Project 2 Behavioural manipulation and co-evolutionary processes between fungi and flies (DK)
Some entomopathogenic parasites, notably fungi, can take over and manipulate the behaviour of infected insects for their own benefit, turning their hosts into “zombies”. These behavioural manipulations often increase fungal transmission to new susceptible hosts, and contribute to the epizootic capacity of the pathogen. This project aims to determine pathogen beneficial host manipulation by Entomophthora muscae in houseflies (Musca domestica) and by insect-infecting microsporidia. Additionally, houseflies are natural vectors of >100 different bacterial and viral food-borne human diseases, and like a number of other insect hosts suffering from microsporidia infection, are mass-reared in feed production, thus stressing the importance of understanding infection mechanisms.
During the final stages of a ~six-day infection from the exposure to infective E. muscae conidia, the obligate parasitic fungus manipulates its housefly host to perform a sequence of characteristic behaviours. The pathogenic fungus rings down the infection curtain by puppeteering its host in the following steps: 1) climb to an elevated position, 2) affix its proboscis to the substrate, 3) bow with raised wings and finally 4) die. This sequential performance is the curtain call of the infection. Following death, the fungus then erupts through the intersegmental membrane of the abdomen to sporulate (see photo 1).

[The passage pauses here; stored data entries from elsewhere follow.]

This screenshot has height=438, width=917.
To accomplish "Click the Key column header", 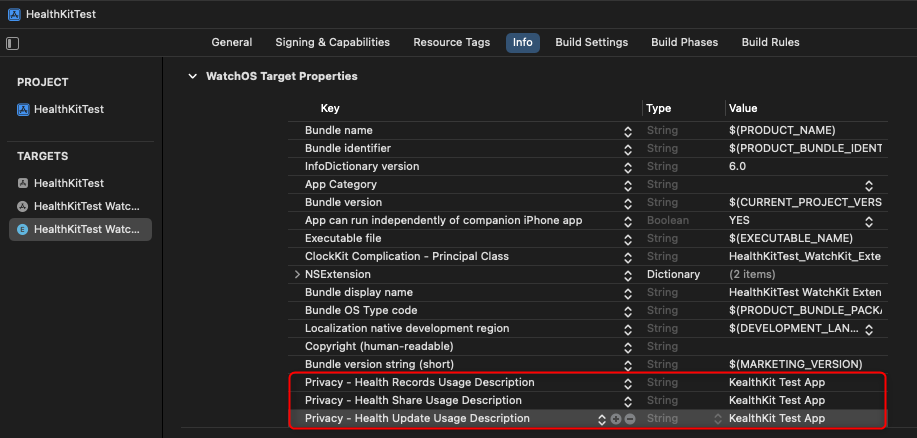I will (330, 108).
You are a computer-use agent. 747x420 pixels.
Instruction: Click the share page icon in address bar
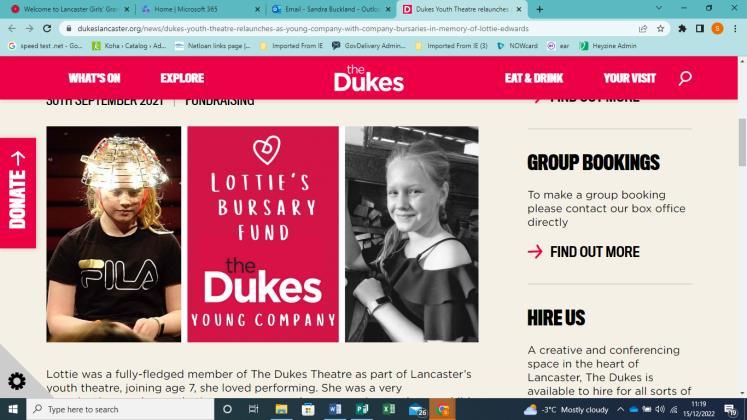point(643,29)
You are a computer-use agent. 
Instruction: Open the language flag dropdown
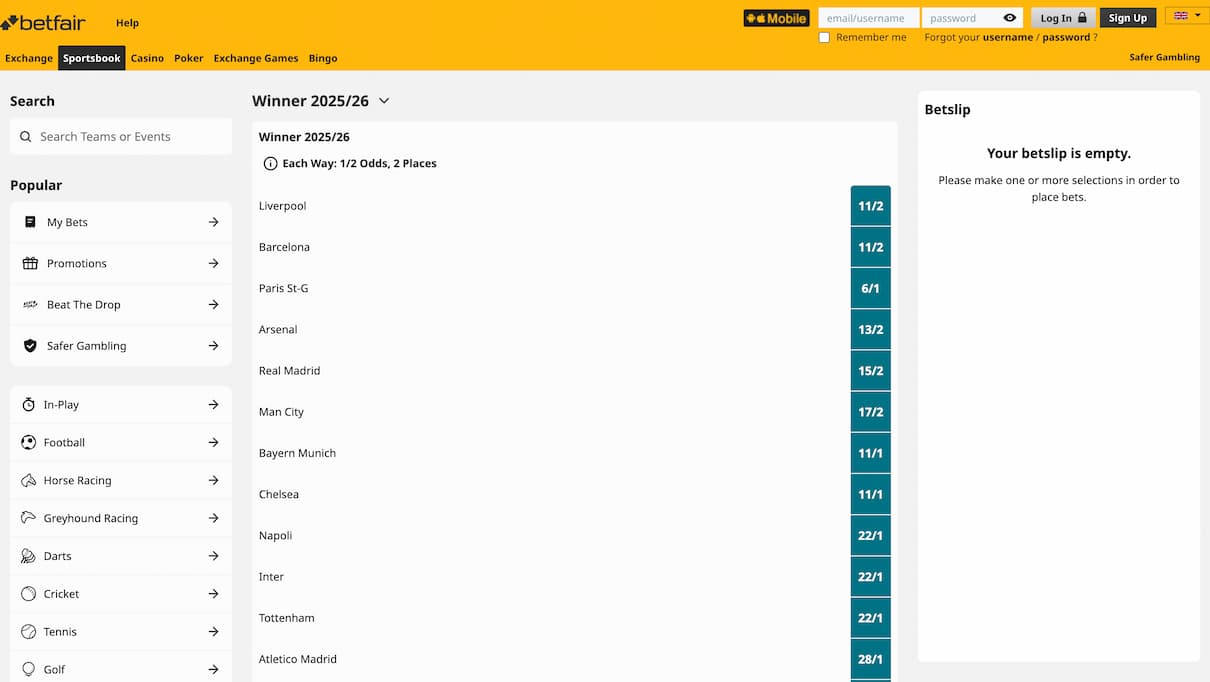(1187, 16)
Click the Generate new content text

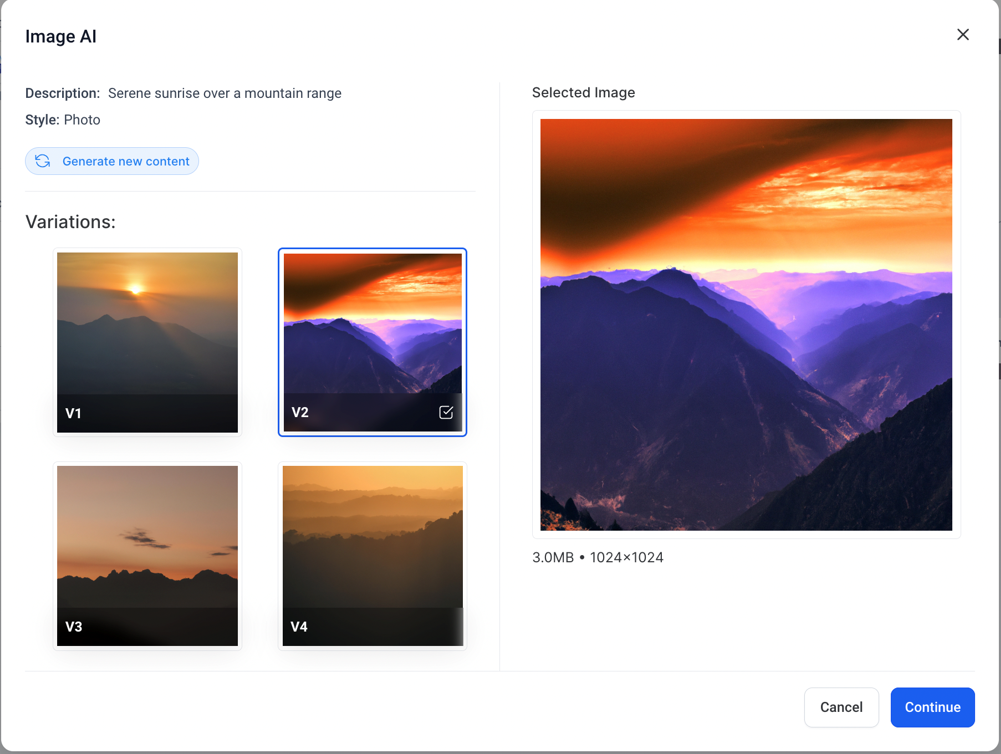coord(125,161)
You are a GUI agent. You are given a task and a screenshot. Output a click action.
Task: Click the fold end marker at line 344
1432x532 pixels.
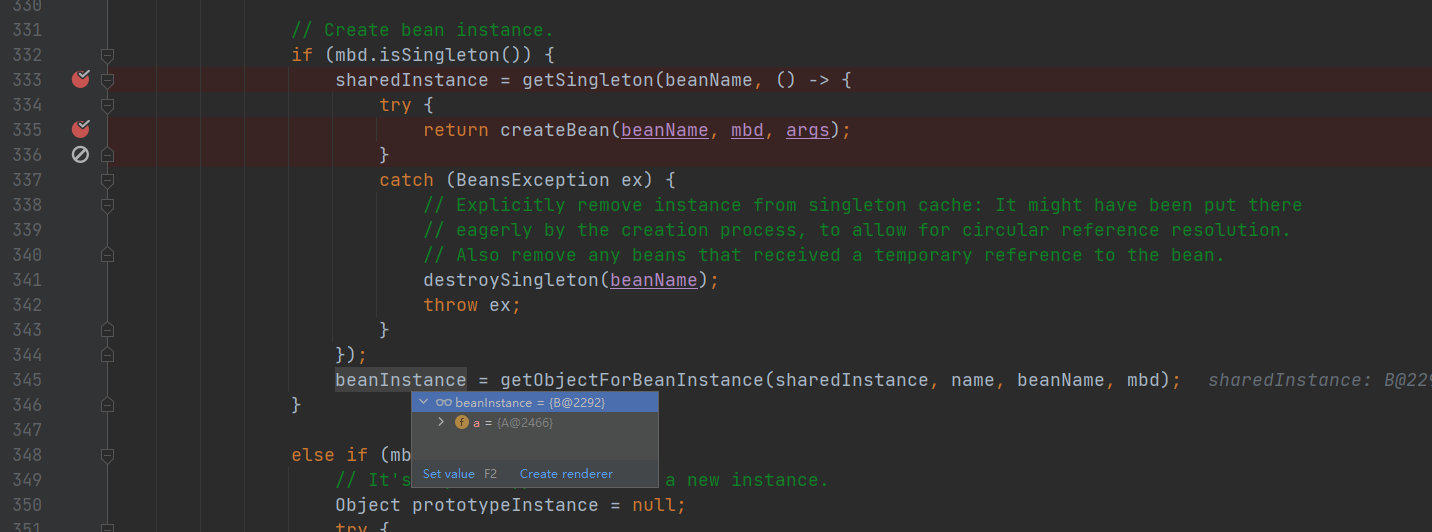tap(108, 355)
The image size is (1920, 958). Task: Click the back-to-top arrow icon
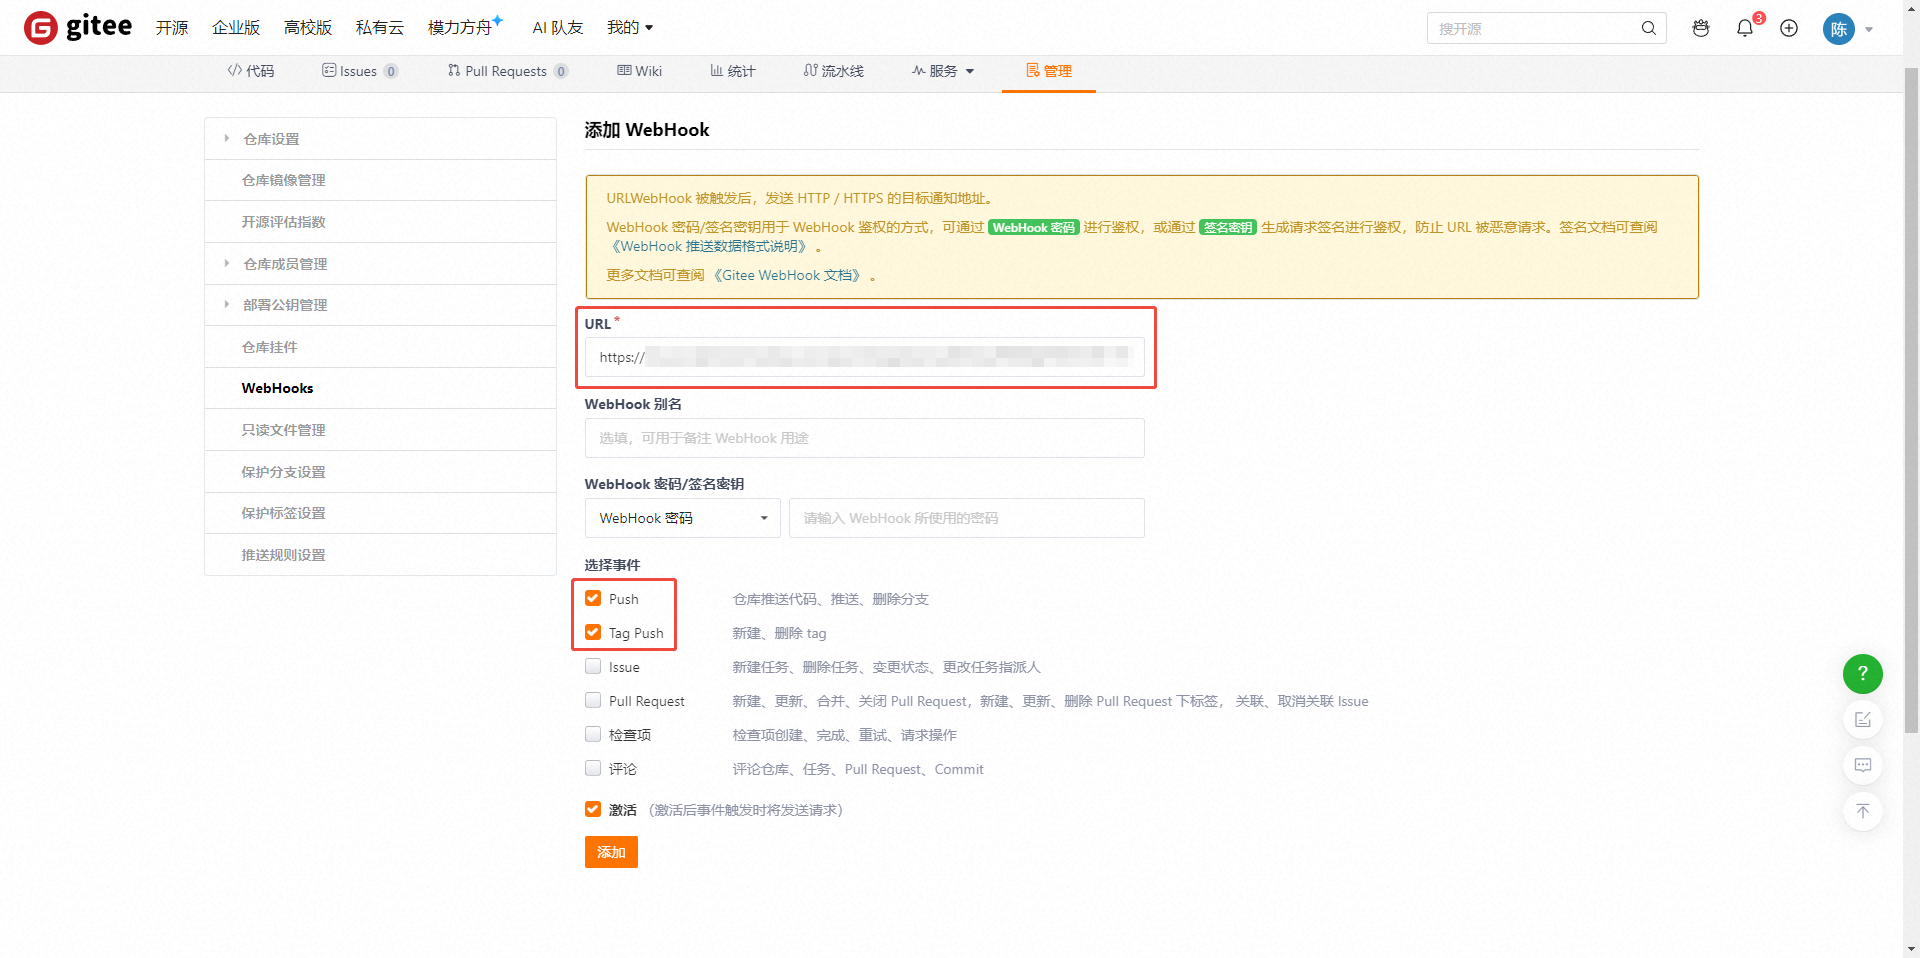1862,811

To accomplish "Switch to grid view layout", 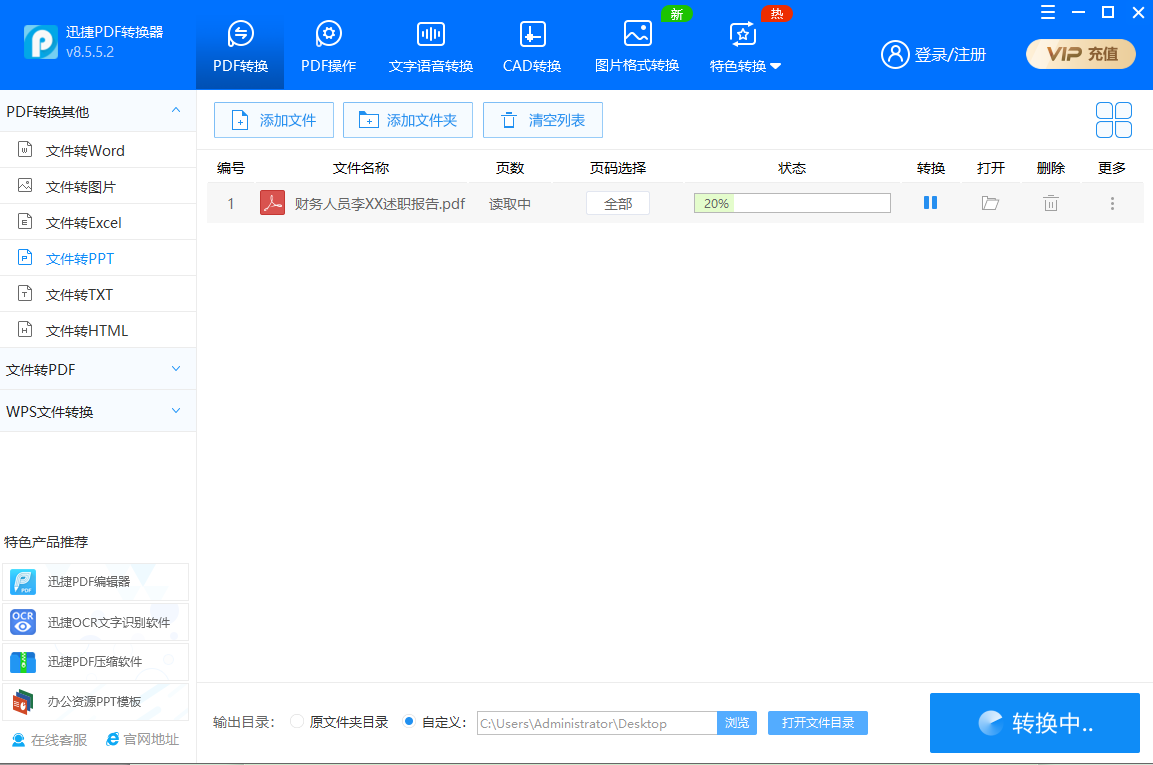I will pos(1113,118).
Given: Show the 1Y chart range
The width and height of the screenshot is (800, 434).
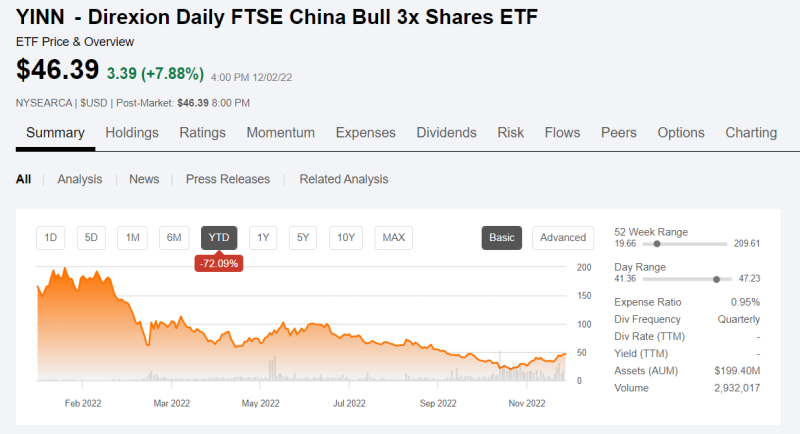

The mechanisms involved in the fungal puppeteer’s manipulation of houseflies are unknown. To uncover these mechanisms, I will characterise and collect detailed information on the behaviour alterations visible in the insect host. Having characterised the intricacies of the manipulated behaviours, the aim now is to align what is occurring at a molecular level to allow for these manipulations. At the University of Copenhagen, I have optimised a RNA extraction protocol for extracting high-quality total RNA from fly heads to uncover the genes and molecules secreted by E. muscae during the conversion of these manipulations. I will use dual RNAseq on infected fly heads to discover what is expressed in the brain during manipulation.
This optimisation of RNA extraction from fungus-infected insects will also form the foundation for the second major goal of this project, based at the University of Exeter, involving microsporidia modification of host metabolites and homeostatic levels. Ultimately, I want the project to culminate in identifying co-evolutionary mechanisms of infection by my two pathogens.